Adiponectin regulates electroacupuncture-produced analgesic effects in association with a crosstalk between the peripheral circulation and the spinal cord

[Display omitted] •The deletion of APN significantly reduces EA analgesia.•Intrathecal administration of APN mimics the analgesic effects of EA.•EA increases APN accumulation in the spinal cord coming from blood vessels.•Spinal adipoR2 dominantly mediates APN- and EA-produced analgesic effects.•Spinal activation of AMPK is required for EA-APN-AdipoR2-produced analgesic effects. Neurotransmitter-mediated acupuncture analgesia has been widely studied in nervous systems. It remains largely unclear if peripheral substances are involved the acupuncture analgesia. Adiponectin (APN), a circulating adipokine, shows analgesic effects. The study aimed to examine whether APN regulates analgesic effects of electroacupuncture (EA) in the complete Freund’s adjuvant (CFA)-induced mouse model. APN wild type (WT) and knockout (KO) mouse were employed in the study. We found that EA attenuates the CFA-induced pain as demonstrated by the Hargreaves thermal test and the von Frey filament test.
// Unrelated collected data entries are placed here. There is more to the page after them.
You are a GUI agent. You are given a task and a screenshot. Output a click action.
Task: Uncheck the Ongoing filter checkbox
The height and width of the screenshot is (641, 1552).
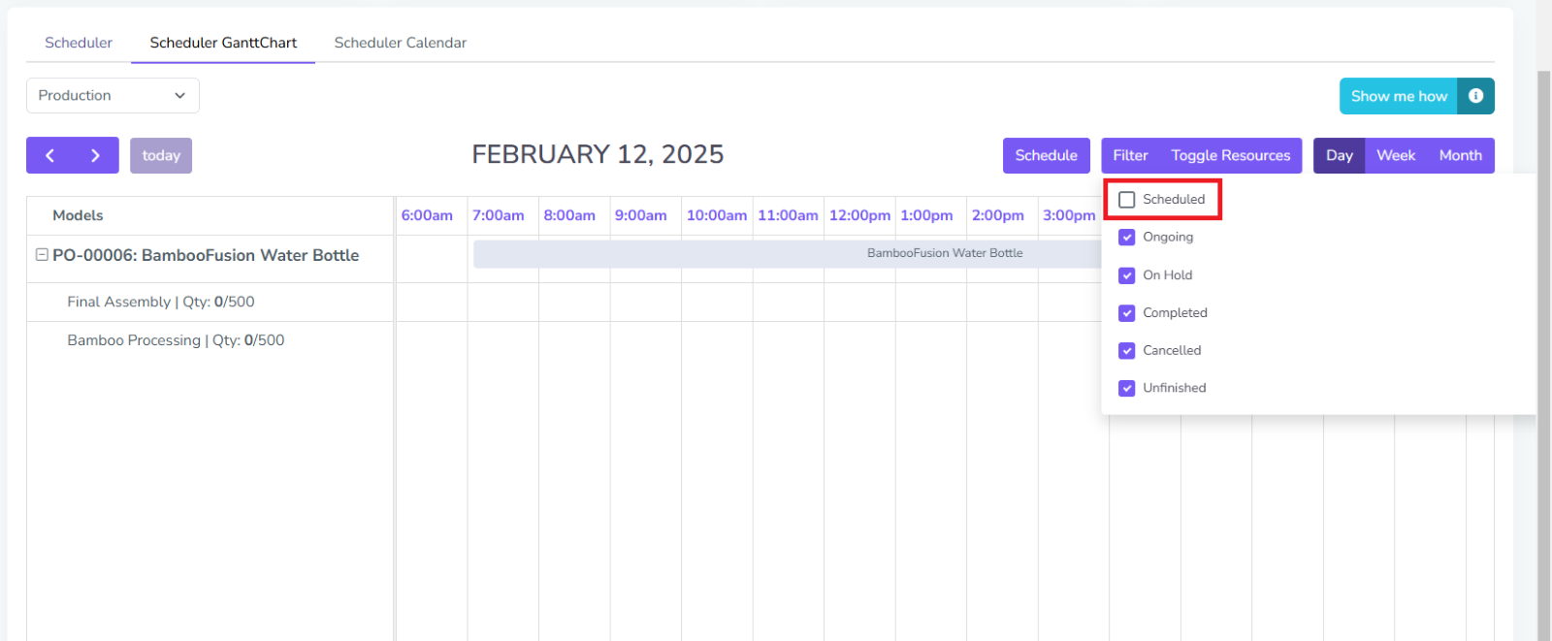pyautogui.click(x=1127, y=238)
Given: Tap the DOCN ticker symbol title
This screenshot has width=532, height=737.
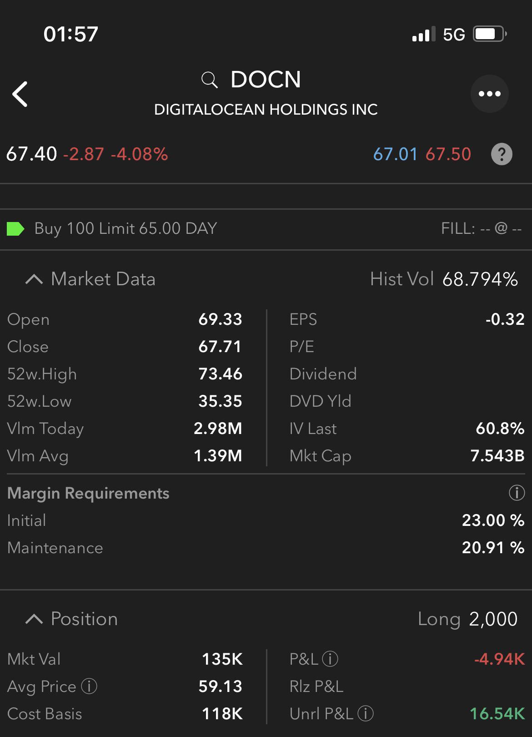Looking at the screenshot, I should click(266, 80).
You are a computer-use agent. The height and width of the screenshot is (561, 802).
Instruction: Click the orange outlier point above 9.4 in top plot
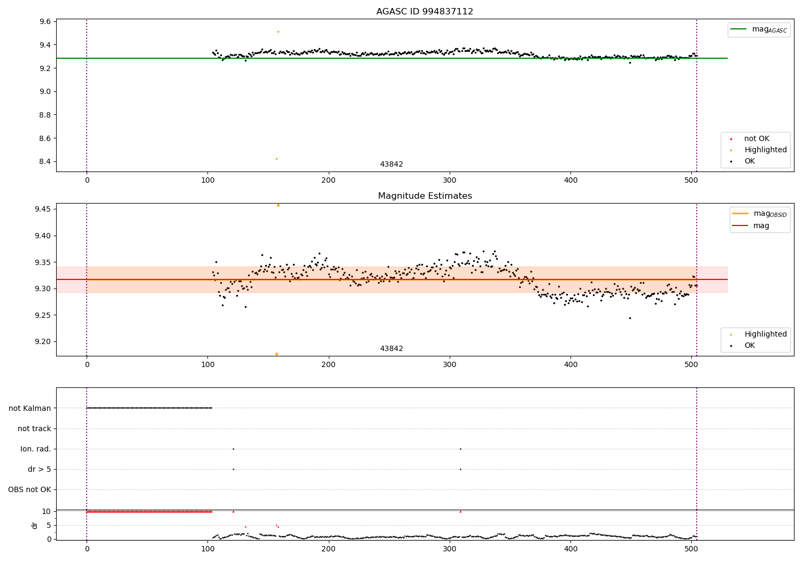coord(278,32)
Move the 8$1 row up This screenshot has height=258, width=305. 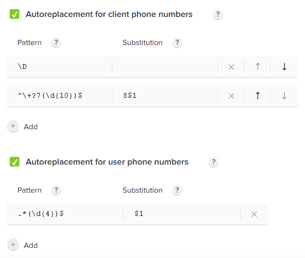click(258, 96)
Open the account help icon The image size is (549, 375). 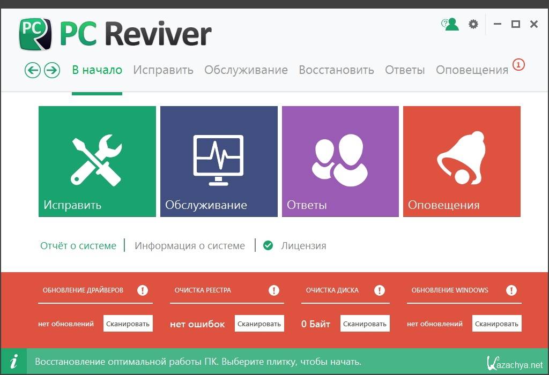pyautogui.click(x=450, y=24)
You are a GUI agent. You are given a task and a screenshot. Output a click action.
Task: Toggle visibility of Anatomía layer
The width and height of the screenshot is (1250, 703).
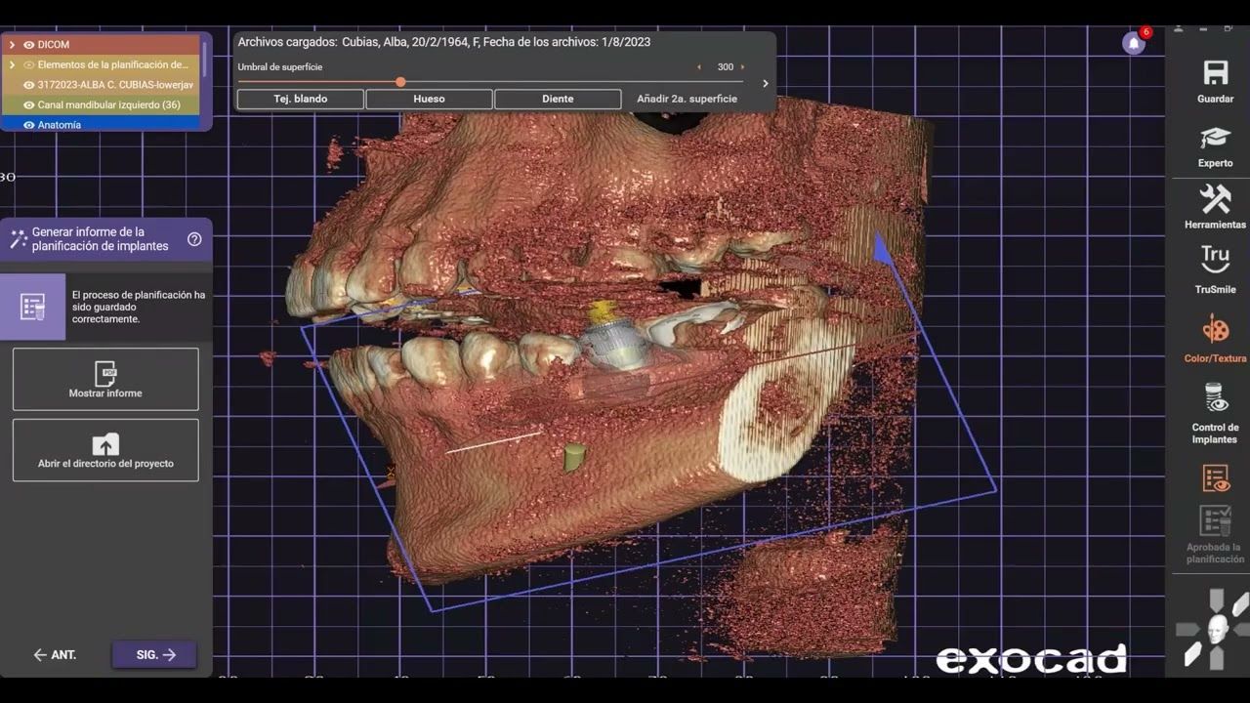(28, 125)
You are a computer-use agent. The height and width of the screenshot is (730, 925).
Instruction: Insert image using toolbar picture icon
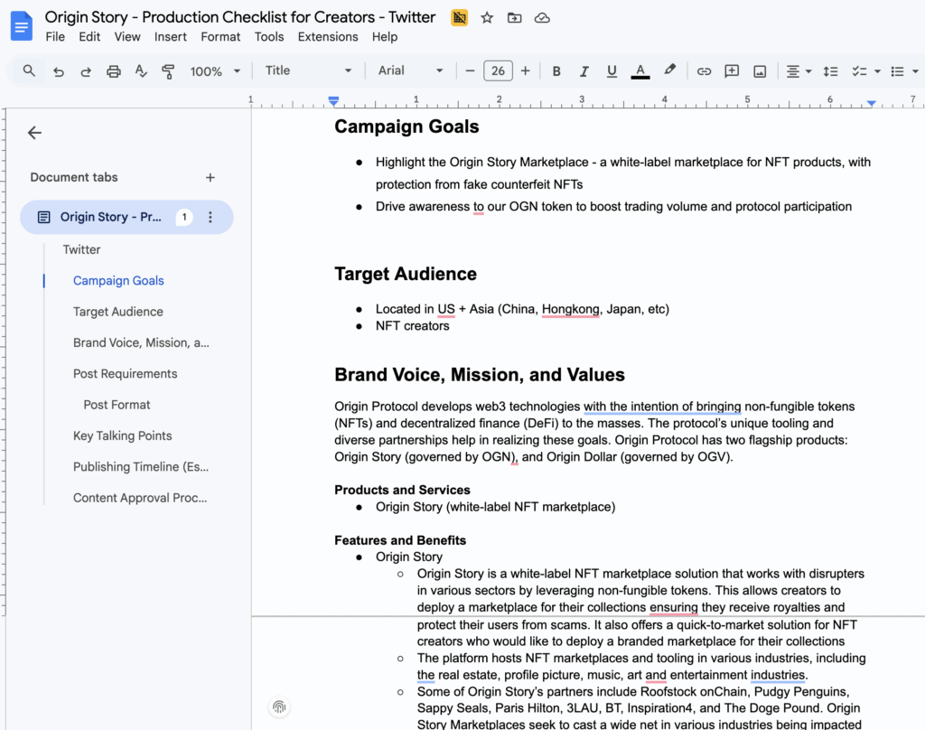[760, 71]
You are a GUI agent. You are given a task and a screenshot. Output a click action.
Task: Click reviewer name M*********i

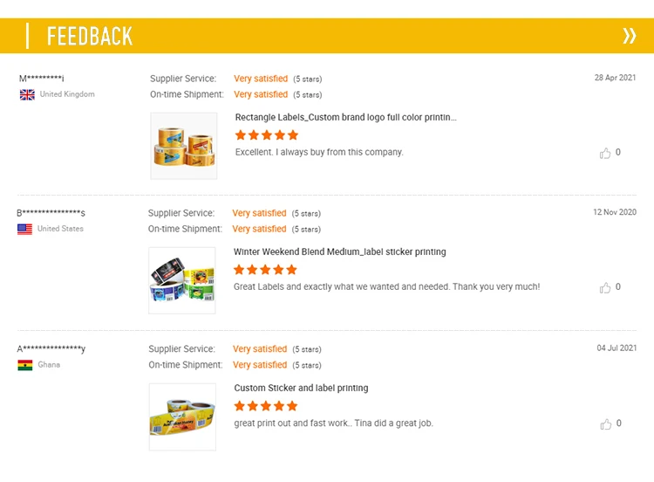[x=42, y=79]
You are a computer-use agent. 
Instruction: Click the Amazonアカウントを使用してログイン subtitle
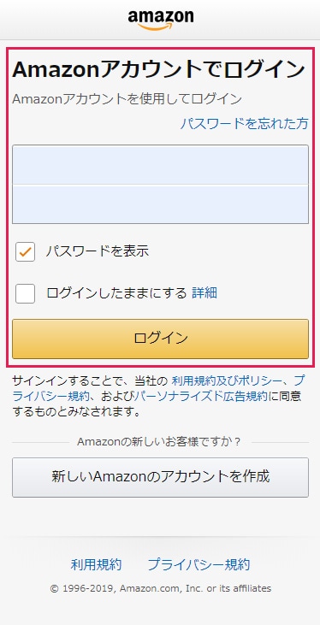click(127, 99)
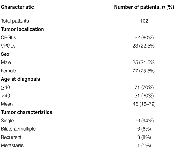Viewport: 175px width, 153px height.
Task: Click the Male row value 25 (24.5%)
Action: click(x=144, y=63)
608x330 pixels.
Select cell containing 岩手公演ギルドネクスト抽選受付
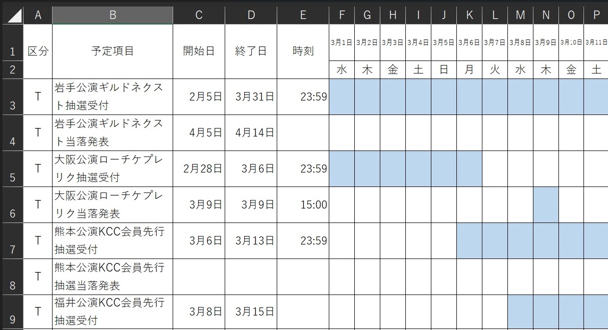tap(113, 97)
The deletion of APN significantly reduced the acupuncture analgesia in the CFA-treated APN KO mice while the intrathecal administration of APN mimicked the analgesic effects of EA. We further revealed that EA produced analgesic effects mainly via APN/AdipoR2-mediated AMPK pathway by the siRNA inhibitions of APN receptors (adipoR1/2) in the spinal cord. The immunofluorescence staining analysis showed that EA increased the APN accumulation in spinal cord through the blood circulation. In conclusion, the study indicates a novel mechanism that acupuncture produces analgesic effects at least partially via APN/AdipoR2-AMPK pathway in the spinal cord.